━━━ Data records ━━━

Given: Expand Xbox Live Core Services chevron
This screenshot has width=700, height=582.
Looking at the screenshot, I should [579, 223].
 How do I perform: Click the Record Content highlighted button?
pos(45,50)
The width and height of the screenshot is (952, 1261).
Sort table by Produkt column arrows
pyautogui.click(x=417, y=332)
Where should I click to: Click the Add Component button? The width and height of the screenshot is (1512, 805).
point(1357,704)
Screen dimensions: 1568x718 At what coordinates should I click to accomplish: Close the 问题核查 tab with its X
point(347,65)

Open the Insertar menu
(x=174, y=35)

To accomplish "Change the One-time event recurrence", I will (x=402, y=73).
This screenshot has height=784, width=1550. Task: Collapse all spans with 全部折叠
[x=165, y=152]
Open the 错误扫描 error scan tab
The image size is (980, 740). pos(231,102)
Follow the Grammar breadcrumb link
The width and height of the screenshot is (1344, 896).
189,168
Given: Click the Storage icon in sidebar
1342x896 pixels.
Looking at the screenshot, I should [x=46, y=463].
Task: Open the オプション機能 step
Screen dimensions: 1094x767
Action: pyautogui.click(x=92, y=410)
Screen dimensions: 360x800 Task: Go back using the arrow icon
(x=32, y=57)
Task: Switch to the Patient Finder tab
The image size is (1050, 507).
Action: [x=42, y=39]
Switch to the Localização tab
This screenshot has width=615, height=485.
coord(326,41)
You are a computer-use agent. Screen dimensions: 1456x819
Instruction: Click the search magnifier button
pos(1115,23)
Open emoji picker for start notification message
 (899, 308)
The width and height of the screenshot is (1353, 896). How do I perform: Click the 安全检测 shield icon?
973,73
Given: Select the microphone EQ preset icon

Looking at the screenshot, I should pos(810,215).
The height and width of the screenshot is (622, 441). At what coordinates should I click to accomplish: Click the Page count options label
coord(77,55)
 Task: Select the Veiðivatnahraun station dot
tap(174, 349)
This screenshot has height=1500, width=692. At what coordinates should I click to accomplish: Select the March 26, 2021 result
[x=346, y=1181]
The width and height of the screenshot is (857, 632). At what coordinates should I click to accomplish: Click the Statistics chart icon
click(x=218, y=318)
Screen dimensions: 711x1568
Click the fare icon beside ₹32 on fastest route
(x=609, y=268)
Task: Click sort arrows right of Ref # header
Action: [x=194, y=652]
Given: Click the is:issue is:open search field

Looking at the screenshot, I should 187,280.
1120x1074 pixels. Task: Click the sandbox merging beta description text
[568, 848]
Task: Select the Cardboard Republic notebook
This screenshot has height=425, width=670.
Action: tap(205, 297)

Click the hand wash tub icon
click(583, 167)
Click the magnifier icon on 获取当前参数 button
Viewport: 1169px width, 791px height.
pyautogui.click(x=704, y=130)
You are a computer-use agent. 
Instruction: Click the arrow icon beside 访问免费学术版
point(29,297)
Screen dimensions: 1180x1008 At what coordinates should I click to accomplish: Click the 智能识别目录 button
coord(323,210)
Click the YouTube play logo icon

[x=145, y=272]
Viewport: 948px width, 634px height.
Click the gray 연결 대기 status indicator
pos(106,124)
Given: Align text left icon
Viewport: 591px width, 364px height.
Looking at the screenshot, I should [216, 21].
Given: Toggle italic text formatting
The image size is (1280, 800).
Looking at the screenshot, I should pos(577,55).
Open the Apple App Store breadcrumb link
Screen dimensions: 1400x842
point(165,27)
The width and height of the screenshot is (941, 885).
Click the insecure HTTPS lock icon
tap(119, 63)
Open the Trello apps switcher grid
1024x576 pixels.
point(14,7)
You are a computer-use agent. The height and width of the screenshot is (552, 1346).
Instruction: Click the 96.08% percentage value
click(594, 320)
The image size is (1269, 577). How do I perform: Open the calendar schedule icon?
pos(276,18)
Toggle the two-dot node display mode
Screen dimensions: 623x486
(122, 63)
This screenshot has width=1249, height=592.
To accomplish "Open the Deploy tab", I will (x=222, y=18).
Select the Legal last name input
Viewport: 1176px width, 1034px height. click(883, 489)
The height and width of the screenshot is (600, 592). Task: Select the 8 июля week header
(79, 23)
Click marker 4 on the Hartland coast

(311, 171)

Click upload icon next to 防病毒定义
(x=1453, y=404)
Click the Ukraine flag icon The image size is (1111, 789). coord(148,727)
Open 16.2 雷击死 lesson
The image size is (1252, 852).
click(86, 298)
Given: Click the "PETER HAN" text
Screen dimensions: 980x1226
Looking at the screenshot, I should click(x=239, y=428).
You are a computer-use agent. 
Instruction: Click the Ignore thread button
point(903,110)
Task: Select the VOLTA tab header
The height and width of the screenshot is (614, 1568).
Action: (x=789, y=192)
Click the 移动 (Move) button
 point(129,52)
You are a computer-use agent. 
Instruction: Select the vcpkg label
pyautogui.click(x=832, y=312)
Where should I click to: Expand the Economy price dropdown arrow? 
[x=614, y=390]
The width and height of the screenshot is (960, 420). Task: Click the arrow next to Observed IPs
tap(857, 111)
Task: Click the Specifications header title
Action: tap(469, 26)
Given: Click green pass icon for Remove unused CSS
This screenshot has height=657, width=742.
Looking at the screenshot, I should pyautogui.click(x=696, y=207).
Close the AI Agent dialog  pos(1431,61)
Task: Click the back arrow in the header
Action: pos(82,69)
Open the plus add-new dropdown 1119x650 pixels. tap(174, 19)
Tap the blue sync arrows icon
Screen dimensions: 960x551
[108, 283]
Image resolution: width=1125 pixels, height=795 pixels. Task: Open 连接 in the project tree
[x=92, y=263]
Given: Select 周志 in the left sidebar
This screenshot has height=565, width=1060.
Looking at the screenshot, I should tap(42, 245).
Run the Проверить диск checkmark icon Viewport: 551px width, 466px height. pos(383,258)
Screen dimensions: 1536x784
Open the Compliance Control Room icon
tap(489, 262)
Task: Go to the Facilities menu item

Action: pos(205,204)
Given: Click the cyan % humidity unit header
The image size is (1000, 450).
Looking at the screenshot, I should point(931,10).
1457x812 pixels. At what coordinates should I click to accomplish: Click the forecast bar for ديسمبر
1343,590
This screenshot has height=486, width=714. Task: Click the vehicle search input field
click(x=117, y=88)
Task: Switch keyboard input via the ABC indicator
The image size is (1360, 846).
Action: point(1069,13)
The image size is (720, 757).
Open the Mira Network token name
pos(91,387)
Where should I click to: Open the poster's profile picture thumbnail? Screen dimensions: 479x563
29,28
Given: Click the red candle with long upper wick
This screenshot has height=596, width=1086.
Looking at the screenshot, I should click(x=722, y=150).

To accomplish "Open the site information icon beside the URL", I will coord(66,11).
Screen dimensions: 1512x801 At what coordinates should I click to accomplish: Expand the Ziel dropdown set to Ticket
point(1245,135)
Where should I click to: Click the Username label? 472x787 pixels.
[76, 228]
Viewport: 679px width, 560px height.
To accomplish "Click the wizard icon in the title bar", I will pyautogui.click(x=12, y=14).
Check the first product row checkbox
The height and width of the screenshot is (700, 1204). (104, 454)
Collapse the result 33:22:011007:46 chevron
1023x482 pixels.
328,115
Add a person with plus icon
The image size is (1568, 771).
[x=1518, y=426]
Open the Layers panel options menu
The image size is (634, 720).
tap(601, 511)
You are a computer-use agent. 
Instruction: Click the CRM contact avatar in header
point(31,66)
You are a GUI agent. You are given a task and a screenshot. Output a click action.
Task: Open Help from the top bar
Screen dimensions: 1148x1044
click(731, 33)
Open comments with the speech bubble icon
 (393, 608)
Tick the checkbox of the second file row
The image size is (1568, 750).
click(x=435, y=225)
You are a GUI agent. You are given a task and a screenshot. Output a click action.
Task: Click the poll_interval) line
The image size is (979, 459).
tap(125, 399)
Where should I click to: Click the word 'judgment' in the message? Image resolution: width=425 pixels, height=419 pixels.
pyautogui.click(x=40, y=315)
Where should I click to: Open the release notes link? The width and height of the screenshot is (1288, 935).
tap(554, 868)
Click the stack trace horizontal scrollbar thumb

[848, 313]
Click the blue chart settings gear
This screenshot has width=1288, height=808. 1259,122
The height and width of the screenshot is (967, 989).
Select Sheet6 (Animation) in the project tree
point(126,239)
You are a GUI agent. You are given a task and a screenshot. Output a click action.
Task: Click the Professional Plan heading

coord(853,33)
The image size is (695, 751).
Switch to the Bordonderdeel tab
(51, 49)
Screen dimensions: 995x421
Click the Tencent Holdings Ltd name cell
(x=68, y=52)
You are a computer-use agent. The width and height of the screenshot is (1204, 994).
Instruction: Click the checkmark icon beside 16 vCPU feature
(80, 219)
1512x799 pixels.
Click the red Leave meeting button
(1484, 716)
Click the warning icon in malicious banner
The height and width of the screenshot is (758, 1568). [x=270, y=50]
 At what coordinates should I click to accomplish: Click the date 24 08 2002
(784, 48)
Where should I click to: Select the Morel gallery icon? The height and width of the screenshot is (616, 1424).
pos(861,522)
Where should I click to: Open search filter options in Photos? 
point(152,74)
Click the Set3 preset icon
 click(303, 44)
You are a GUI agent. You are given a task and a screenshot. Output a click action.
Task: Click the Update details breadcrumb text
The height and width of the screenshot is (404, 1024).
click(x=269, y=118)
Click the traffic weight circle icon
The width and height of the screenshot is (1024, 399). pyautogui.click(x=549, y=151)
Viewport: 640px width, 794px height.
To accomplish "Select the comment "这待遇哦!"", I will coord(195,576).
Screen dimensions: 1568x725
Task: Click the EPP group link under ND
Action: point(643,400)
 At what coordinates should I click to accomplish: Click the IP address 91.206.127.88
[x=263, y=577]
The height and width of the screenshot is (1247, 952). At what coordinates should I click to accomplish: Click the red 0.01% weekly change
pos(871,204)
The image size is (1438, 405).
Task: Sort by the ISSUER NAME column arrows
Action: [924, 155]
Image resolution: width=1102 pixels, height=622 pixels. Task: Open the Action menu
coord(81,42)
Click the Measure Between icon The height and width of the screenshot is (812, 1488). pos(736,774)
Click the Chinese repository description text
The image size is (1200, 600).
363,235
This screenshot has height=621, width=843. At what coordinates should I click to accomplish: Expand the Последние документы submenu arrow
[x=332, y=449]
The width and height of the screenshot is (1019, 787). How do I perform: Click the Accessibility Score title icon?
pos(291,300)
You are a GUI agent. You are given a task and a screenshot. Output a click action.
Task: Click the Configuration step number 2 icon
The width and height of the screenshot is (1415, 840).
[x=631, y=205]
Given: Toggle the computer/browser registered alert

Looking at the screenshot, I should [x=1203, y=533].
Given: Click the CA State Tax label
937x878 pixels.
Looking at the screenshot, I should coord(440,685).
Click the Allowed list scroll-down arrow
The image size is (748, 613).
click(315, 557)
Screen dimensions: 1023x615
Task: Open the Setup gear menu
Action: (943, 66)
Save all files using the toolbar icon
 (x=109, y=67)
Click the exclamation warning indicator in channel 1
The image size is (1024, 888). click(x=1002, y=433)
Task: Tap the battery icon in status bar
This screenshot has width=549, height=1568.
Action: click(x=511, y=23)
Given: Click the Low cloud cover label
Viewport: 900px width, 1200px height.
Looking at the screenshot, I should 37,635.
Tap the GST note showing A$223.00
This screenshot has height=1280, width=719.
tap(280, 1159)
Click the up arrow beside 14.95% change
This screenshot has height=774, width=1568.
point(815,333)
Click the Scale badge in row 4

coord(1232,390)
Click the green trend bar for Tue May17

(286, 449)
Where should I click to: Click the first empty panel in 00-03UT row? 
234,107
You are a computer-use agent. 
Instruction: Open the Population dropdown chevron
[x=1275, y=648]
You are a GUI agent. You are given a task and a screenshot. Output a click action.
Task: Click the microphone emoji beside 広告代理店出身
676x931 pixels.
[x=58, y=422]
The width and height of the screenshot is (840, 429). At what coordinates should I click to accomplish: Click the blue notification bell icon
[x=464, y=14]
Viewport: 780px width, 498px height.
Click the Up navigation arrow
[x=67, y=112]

━━━

Exercise directions:
Among the entries above, find every line holding "left" and copy it.

Reply:
Given: Align text left icon
Given: Select 周志 in the left sidebar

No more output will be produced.